ACTIVITY :: Extract every record, exactly as written, and ignore the pictures.
========
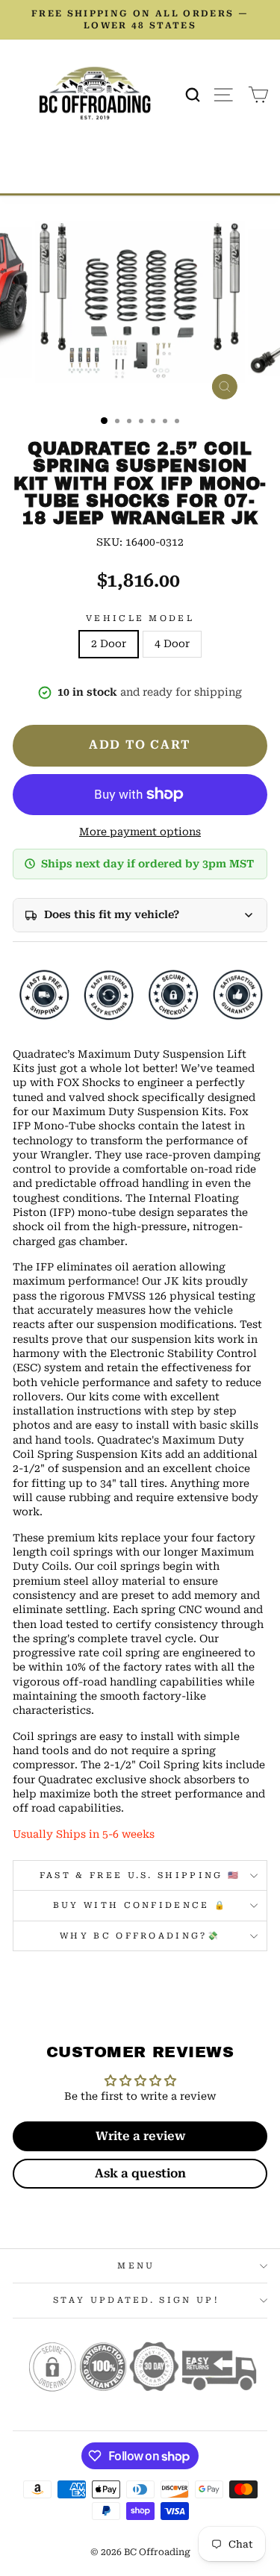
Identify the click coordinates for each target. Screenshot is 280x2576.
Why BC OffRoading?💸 (140, 1936)
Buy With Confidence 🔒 (140, 1905)
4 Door (172, 643)
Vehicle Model (140, 618)
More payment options (140, 832)
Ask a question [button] (140, 2173)
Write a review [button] (140, 2136)
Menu (136, 2266)
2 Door (108, 643)
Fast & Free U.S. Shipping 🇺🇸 (140, 1875)
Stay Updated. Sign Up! (136, 2300)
========
YOUR SOLUTION ::
Identify the click coordinates for each target. Screenshot is 280x2576.
Why BC OffRoading?💸 (140, 1936)
Buy With Confidence 🔒 (140, 1905)
4 Door (172, 643)
Vehicle Model (140, 618)
More payment options (140, 832)
Ask a question [button] (140, 2173)
Write a review [button] (140, 2136)
Menu (136, 2266)
2 Door (108, 643)
Fast & Free U.S. Shipping 🇺🇸 (140, 1875)
Stay Updated. Sign Up! (136, 2300)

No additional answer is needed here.